Investors who want to understand how biodiversity loss could affect portfolio performance can use a newly launched analytical tool that translates nature degradation into financial risk metrics.
Launched by GIST Impact, the Nature Value at Risk (NVaR) dataset aims to estimate how much of a company’s production and financial value could be at risk if the natural systems it depends on were severely degraded. It covers ecosystem services such as water supply, pollination, climate regulation and flood protection, across both direct operations and upstream supply chains.
Nature-related financial risk has risen up the agenda for institutional investors, but translating ecological impacts into metrics suitable for investment decision-making has proved challenging.
“We developed this Nature Value at Risk dataset in direct response to what we were hearing from clients: a need for nature risk analysis that aligns with the latest research from the ECB and leading academics, while also being readily deployable across portfolios,” said Thomas Moran, head of nature and biodiversity products at GIST Impact.
“The transparency we’ve embedded in the tool also means investors can see directly which business activities, ecosystem services and geographic factors are driving their risk.”
According to GIST Impact, the NVaR dataset addresses this gap by operationalising methodologies developed by the European Central Bank and the London School of Economics for portfolio-level analysis.

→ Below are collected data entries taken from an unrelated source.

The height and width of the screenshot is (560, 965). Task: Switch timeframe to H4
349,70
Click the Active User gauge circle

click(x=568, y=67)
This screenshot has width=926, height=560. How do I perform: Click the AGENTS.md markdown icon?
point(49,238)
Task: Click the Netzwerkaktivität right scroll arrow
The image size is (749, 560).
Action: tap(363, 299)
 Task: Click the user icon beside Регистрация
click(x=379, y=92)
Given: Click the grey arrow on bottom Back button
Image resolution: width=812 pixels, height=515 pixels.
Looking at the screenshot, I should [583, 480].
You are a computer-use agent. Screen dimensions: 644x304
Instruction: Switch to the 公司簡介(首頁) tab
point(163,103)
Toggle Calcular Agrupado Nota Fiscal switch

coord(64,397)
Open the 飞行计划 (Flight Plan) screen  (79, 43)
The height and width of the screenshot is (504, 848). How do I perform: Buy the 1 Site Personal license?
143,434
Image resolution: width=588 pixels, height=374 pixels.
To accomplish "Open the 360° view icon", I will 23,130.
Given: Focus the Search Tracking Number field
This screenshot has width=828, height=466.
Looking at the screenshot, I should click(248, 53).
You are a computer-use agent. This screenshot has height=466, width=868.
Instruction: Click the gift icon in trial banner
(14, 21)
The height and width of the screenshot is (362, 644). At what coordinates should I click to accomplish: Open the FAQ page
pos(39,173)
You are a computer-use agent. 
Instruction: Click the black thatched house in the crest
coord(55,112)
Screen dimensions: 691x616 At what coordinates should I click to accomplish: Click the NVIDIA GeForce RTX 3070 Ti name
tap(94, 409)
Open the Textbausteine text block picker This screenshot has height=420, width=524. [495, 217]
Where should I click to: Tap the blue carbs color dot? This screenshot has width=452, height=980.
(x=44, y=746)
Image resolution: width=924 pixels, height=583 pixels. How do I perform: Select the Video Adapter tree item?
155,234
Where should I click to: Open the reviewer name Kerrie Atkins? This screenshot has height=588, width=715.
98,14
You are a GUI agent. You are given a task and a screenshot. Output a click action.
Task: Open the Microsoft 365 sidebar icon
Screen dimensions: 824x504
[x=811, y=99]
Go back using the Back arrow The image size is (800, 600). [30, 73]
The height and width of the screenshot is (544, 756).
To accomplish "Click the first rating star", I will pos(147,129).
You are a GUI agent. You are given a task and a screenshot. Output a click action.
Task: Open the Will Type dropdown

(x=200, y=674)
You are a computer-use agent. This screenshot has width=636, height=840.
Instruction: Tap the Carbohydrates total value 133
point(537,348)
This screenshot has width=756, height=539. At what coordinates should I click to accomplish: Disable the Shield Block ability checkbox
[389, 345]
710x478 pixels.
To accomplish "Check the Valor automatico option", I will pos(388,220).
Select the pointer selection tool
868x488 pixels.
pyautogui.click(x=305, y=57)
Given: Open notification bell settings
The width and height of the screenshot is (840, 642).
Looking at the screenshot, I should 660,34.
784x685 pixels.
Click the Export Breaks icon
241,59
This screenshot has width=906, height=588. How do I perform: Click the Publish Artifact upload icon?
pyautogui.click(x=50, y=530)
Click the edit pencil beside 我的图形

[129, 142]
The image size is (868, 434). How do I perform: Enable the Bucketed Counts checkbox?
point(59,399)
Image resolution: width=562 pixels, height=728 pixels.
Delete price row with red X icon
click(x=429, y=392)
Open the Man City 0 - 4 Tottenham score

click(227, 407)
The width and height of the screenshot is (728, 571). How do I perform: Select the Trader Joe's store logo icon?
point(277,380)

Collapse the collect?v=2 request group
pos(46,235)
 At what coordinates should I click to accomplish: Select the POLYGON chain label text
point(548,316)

The approach is geo-sector-based, reflecting the fact that nature-related risks vary significantly by economic activity and geographic location. The dataset also incorporates local ecosystem conditions and company-specific resilience and adaptation factors, enabling investors to identify which locations, activities and ecosystem services are most material to portfolio risk.
The initial release focuses on physical risks across 25 ecosystem services, including water availability, flood control and pollination.
The data is intended to support a range of investor use cases, from high-level portfolio exposure analysis to company-level assessments, stewardship and engagement, and nature-related disclosures aligned with frameworks such as the Taskforce on Nature-related Financial Disclosures (TNFD).
Investors are also increasingly focused on transparency in nature-risk metrics, particularly as regulatory scrutiny grows. To support this, the dataset enables users to view the underlying drivers of calculated risk, including geographic exposure and ecosystem dependencies, information that may also help inform engagement with investee companies.
Further development is planned later this year, including the addition of transition risks linked to regulatory change and shifting market preferences related to nature and biodiversity.
GIST Impact said it is also working with financial institutions and research bodies to encourage greater methodological consistency in the emerging field of nature-related financial risk analysis.